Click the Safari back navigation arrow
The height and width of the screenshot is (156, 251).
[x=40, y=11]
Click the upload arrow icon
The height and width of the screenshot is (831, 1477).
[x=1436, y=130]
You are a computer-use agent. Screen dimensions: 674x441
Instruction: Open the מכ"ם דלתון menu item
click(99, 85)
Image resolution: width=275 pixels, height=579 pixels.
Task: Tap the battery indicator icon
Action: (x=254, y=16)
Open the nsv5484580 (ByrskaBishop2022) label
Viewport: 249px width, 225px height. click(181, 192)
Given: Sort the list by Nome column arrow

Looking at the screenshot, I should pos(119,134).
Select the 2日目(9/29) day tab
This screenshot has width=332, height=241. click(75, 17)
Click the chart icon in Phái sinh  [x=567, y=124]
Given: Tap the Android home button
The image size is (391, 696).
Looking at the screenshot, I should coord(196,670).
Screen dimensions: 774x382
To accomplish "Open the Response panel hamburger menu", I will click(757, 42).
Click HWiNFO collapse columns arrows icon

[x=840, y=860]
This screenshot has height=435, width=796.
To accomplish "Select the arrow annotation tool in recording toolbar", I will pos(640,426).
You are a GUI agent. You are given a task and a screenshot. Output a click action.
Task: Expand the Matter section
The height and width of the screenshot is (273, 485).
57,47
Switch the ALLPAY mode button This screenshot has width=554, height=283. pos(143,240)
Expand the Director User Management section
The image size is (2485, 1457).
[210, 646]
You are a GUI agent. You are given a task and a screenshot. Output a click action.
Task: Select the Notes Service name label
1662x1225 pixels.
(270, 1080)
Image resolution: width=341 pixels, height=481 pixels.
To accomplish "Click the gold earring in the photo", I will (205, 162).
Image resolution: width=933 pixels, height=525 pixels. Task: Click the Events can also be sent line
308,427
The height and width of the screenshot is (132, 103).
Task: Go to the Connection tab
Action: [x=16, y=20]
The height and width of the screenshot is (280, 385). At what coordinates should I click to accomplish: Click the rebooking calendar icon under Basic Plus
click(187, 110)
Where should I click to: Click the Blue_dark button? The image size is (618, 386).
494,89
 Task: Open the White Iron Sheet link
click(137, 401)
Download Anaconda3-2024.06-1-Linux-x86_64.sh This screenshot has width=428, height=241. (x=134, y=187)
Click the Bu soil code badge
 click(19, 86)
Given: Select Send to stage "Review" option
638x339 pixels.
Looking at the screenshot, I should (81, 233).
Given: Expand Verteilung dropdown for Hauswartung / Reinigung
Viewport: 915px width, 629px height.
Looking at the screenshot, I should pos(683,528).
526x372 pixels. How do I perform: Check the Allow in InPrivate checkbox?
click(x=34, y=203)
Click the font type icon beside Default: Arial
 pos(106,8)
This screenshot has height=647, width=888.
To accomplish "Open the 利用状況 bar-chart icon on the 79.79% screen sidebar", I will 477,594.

* * * * *

• [Instructions for the task] Copy the listing above line for line, with nothing changed.

• [Solution to the problem]
Click the Safari back navigation arrow
The height and width of the screenshot is (156, 251).
[x=40, y=11]
Click the upload arrow icon
The height and width of the screenshot is (831, 1477).
[x=1436, y=130]
You are a computer-use agent. Screen dimensions: 674x441
Instruction: Open the מכ"ם דלתון menu item
click(99, 85)
Image resolution: width=275 pixels, height=579 pixels.
Task: Tap the battery indicator icon
Action: (x=254, y=16)
Open the nsv5484580 (ByrskaBishop2022) label
Viewport: 249px width, 225px height. click(181, 192)
Given: Sort the list by Nome column arrow

Looking at the screenshot, I should pos(119,134).
Select the 2日目(9/29) day tab
This screenshot has width=332, height=241. click(75, 17)
Click the chart icon in Phái sinh  [x=567, y=124]
Given: Tap the Android home button
The image size is (391, 696).
Looking at the screenshot, I should coord(196,670).
Screen dimensions: 774x382
To accomplish "Open the Response panel hamburger menu", I will click(757, 42).
Click HWiNFO collapse columns arrows icon

[x=840, y=860]
This screenshot has height=435, width=796.
To accomplish "Select the arrow annotation tool in recording toolbar", I will pos(640,426).
You are a GUI agent. You are given a task and a screenshot. Output a click action.
Task: Expand the Matter section
The height and width of the screenshot is (273, 485).
57,47
Switch the ALLPAY mode button This screenshot has width=554, height=283. pos(143,240)
Expand the Director User Management section
The image size is (2485, 1457).
[210, 646]
You are a GUI agent. You are given a task and a screenshot. Output a click action.
Task: Select the Notes Service name label
1662x1225 pixels.
(270, 1080)
Image resolution: width=341 pixels, height=481 pixels.
To accomplish "Click the gold earring in the photo", I will (205, 162).
Image resolution: width=933 pixels, height=525 pixels. Task: Click the Events can also be sent line
308,427
The height and width of the screenshot is (132, 103).
Task: Go to the Connection tab
Action: [x=16, y=20]
The height and width of the screenshot is (280, 385). At what coordinates should I click to accomplish: Click the rebooking calendar icon under Basic Plus
click(187, 110)
Where should I click to: Click the Blue_dark button? The image size is (618, 386).
494,89
 Task: Open the White Iron Sheet link
click(137, 401)
Download Anaconda3-2024.06-1-Linux-x86_64.sh This screenshot has width=428, height=241. (x=134, y=187)
Click the Bu soil code badge
 click(19, 86)
Given: Select Send to stage "Review" option
638x339 pixels.
Looking at the screenshot, I should (81, 233).
Given: Expand Verteilung dropdown for Hauswartung / Reinigung
Viewport: 915px width, 629px height.
Looking at the screenshot, I should pos(683,528).
526x372 pixels. How do I perform: Check the Allow in InPrivate checkbox?
click(x=34, y=203)
Click the font type icon beside Default: Arial
 pos(106,8)
This screenshot has height=647, width=888.
To accomplish "Open the 利用状況 bar-chart icon on the 79.79% screen sidebar", I will 477,594.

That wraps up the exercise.